··· QUOTED PASSAGE
Happy Mother’s Day

Courtesy of Arlington, Va. (May 14, 2006)

Mother’s day is a time for sons and daughters and fathers to take time from their own lives to focus on the one woman that magically keeps everything running. This Mother’s Day, whether you’re thinking of surprising her with perfume, helping the kids draw a picture or indulging her with a luxurious bathrobe, you’ll be giving her a gift of chemistry.

It probably never crossed your mind that solvents and synthetic substitutes help make Mother’s Day more special. Well, it’s true. For example, solvents make the wonderful gift of perfume possible. Whether the perfume is made with synthetic substitutes or extracted from plants, fruits or flowers, solvents make perfume easy to apply and gentle on the skin. Solvents also make it possible to extract essential fragrance oils from nature’s gifts, while synthetic substitutes provide you a wide array of olfactory choices.

Even the simple crayon, used to craft a homemade gift, such as a child’s picture, involves chemistry. The primary ingredient in crayons is wax. Wax, a byproduct of petroleum, is mixed with a pigment and placed in a plastic mold to produce the final colorful product. Today’s crayon manufacturers also use non-toxic glue, made possible through chemistry, to adhere the crayon label to the crayon, making art projects safer for little ones.

Some moms like to dine out on Mother’s Day, while others prefer to curl up in a comfy bathrobe with a good book. If you present mom with a new bathrobe, it involves chemistry. The cotton fibers, used in most robes, are cleaned and processed with specific chemicals to make the garment breathable, absorbent and nicely textured; chemistry is responsible for the snuggly softness moms enjoy.

So, as you carefully select the perfect perfume, put crayon to paper or ponder the array of robes at the department store, remember the multitude of options are made possible in part by the wonders of chemistry.
······
··· RAW DATA
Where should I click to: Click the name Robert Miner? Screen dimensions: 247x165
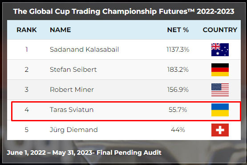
······
**WORK ORDER 1:**
Please answer these questions from the Mother's Day text:
(a) What is the primary ingredient in crayons?
(b) What fibers are used in most robes?
(c) What two qualities do solvents give perfume?
**WORK ORDER 2:**
Return the passage of the Mother's Day text from "Even the simple" to "for little ones.", word for word.
The data has no connection to the Mother's Day text.

**EXERCISE ANSWER 1:**
(a) Wax.
(b) Cotton fibers.
(c) They make it easy to apply and gentle on the skin.

**EXERCISE ANSWER 2:**
Even the simple crayon, used to craft a homemade gift, such as a child’s picture, involves chemistry. The primary ingredient in crayons is wax. Wax, a byproduct of petroleum, is mixed with a pigment and placed in a plastic mold to produce the final colorful product. Today’s crayon manufacturers also use non-toxic glue, made possible through chemistry, to adhere the crayon label to the crayon, making art projects safer for little ones.